## Begin Exercise material

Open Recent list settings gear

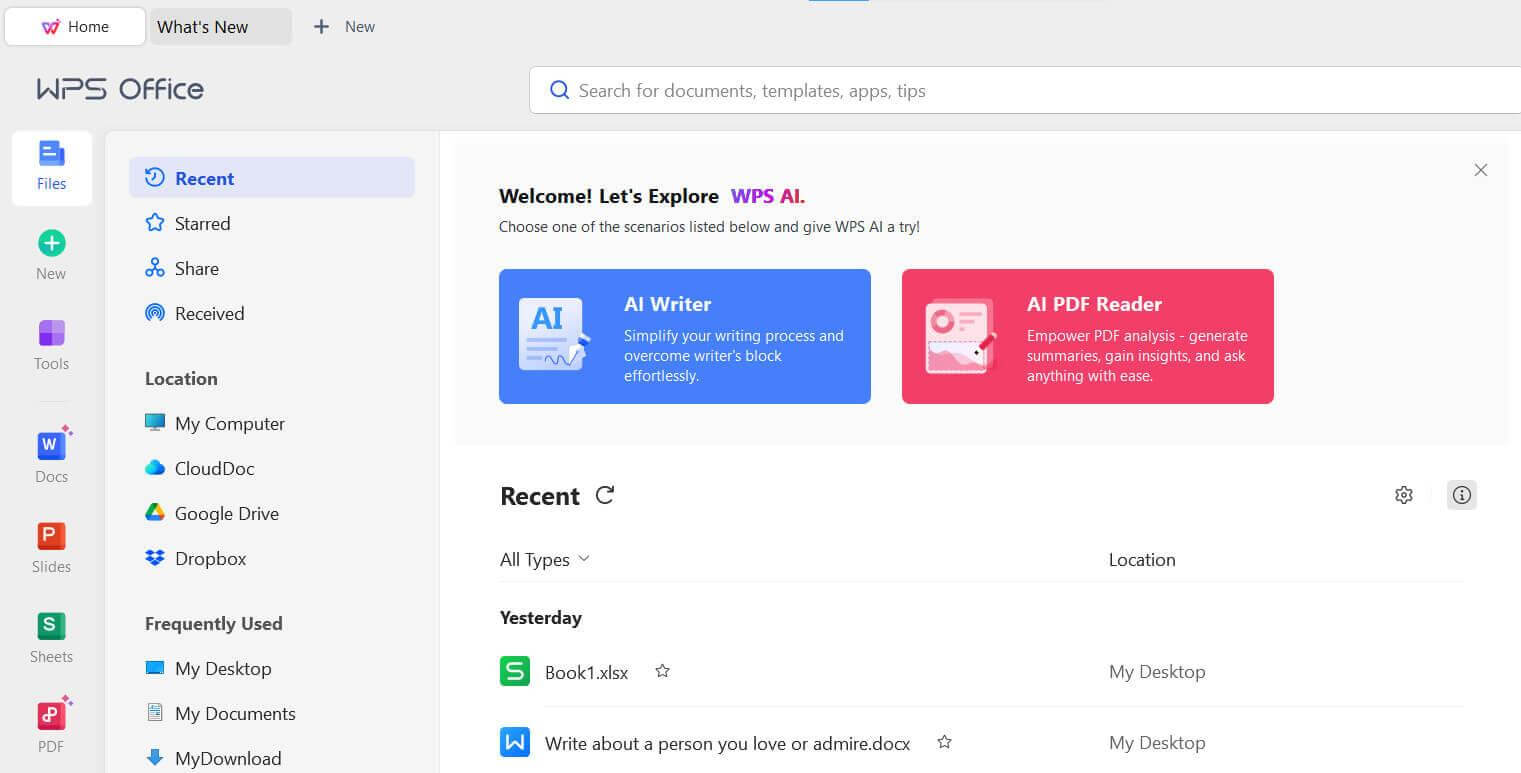point(1403,494)
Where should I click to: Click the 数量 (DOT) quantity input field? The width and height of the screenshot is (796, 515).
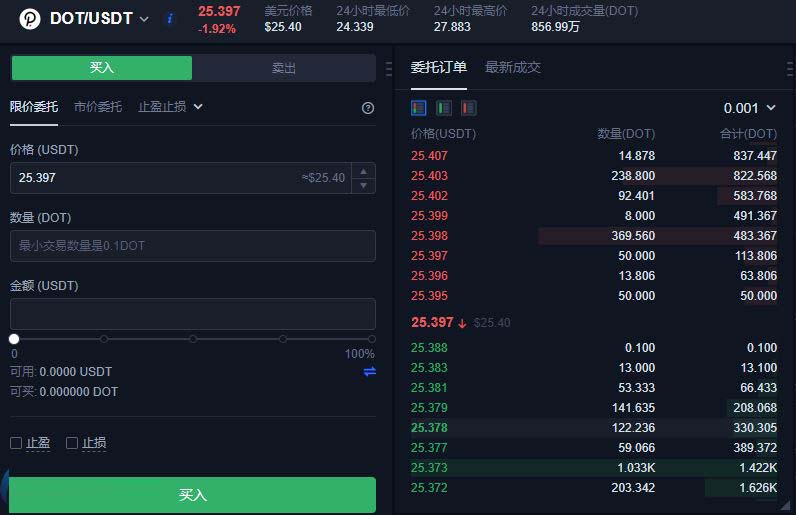click(x=192, y=246)
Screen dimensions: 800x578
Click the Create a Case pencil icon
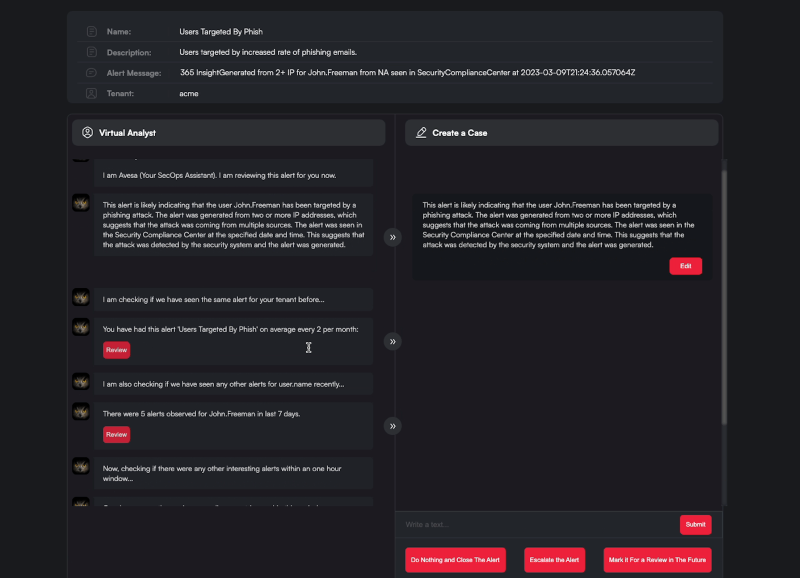tap(421, 131)
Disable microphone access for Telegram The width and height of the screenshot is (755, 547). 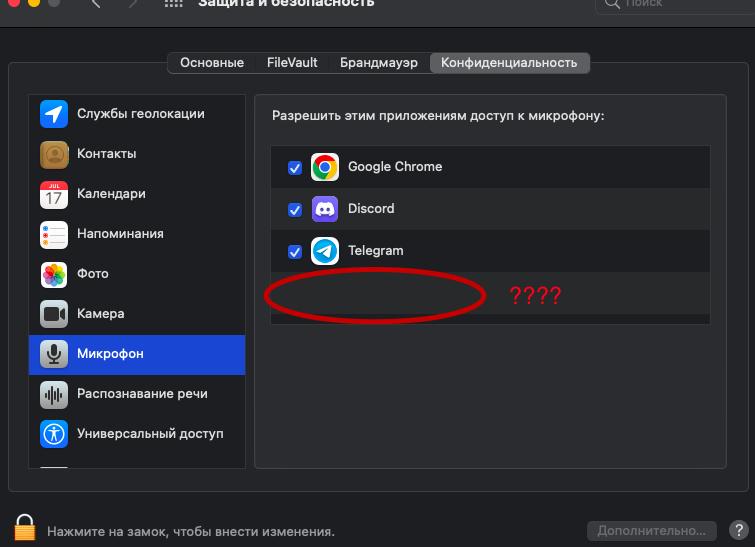point(295,252)
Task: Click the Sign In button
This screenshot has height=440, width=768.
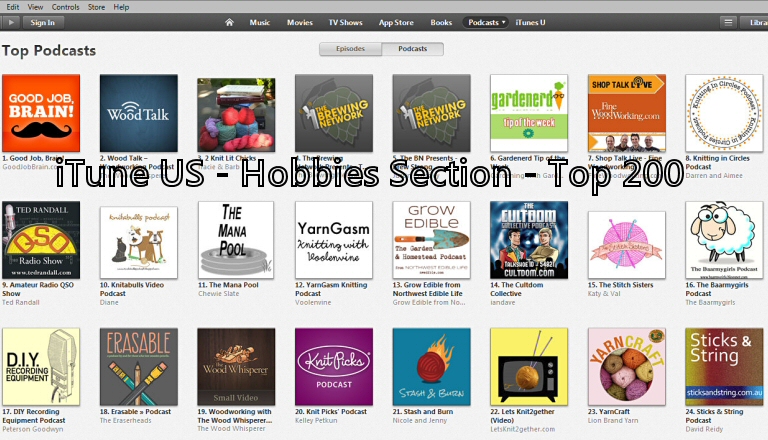Action: click(42, 22)
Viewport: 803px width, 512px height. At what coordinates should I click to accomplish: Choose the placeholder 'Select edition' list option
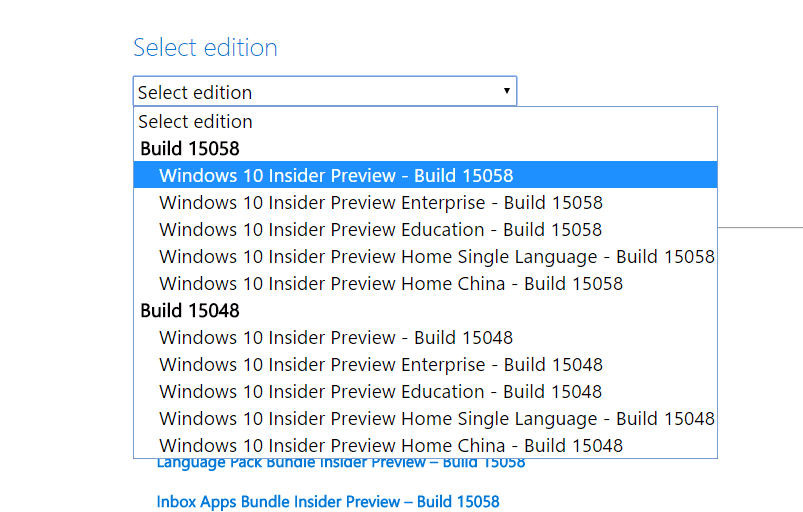[x=196, y=122]
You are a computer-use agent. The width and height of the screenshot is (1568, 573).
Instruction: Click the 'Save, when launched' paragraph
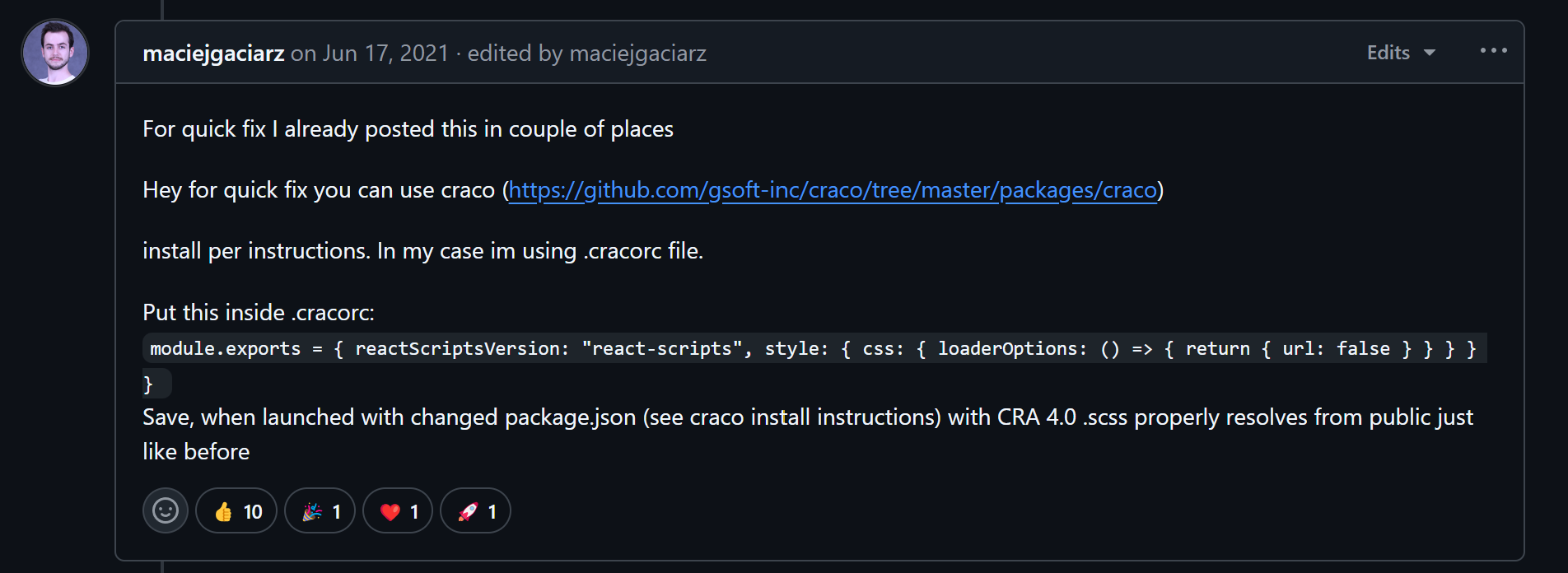808,434
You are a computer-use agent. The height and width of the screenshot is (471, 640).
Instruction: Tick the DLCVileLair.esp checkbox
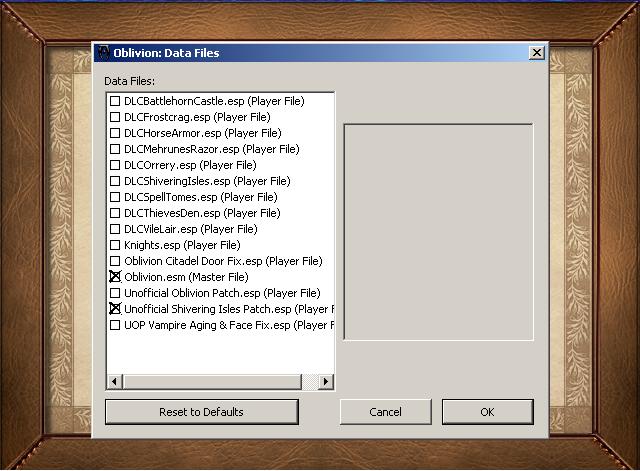(115, 229)
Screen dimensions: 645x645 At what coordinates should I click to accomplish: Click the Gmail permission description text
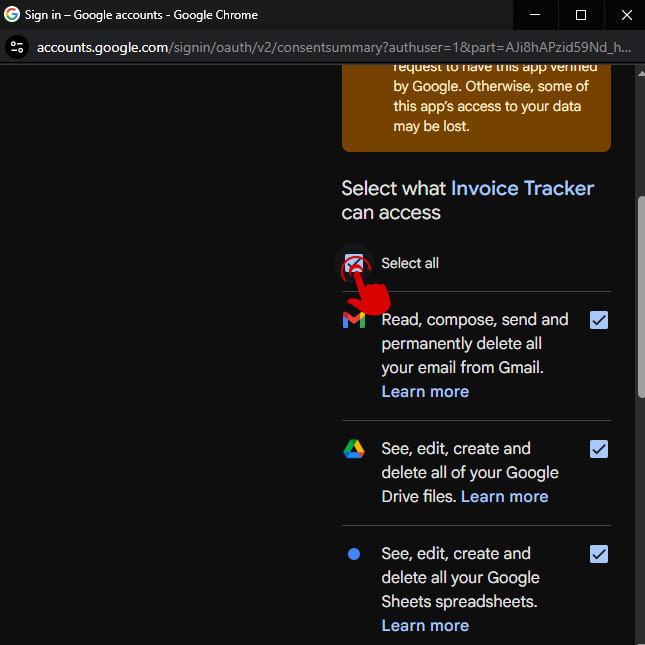pos(474,344)
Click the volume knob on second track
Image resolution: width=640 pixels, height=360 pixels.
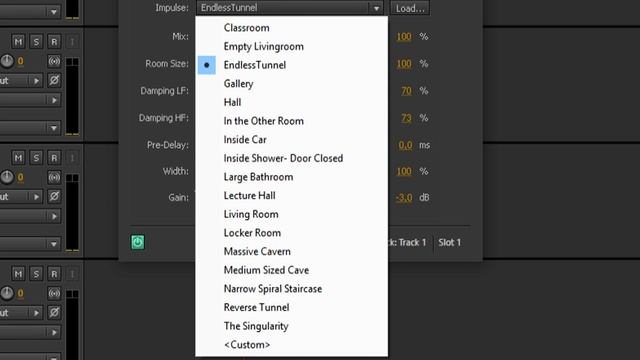coord(7,177)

## End Exercise material

Task to complete ▸ Turn the records, starting at the line that contains "You are a computer-use agent. The height" and ending at the end of the records, into a Markdown table with the columns Row and Line. Give each line a row number, skip blank lines, and leave the pictures out.

Exercise response ▸
| Row | Line |
|---|---|
| 1 | You are a computer-use agent. The height and width of the screenshot is (471, 640). |
| 2 | Instruction: Tick the DLCVileLair.esp checkbox |
| 3 | (115, 229) |
| 4 | Screen dimensions: 645x645 At what coordinates should I click to accomplish: Click the Gmail permission description text |
| 5 | pos(474,344) |
| 6 | Click the volume knob on second track |
| 7 | Image resolution: width=640 pixels, height=360 pixels. |
| 8 | coord(7,177) |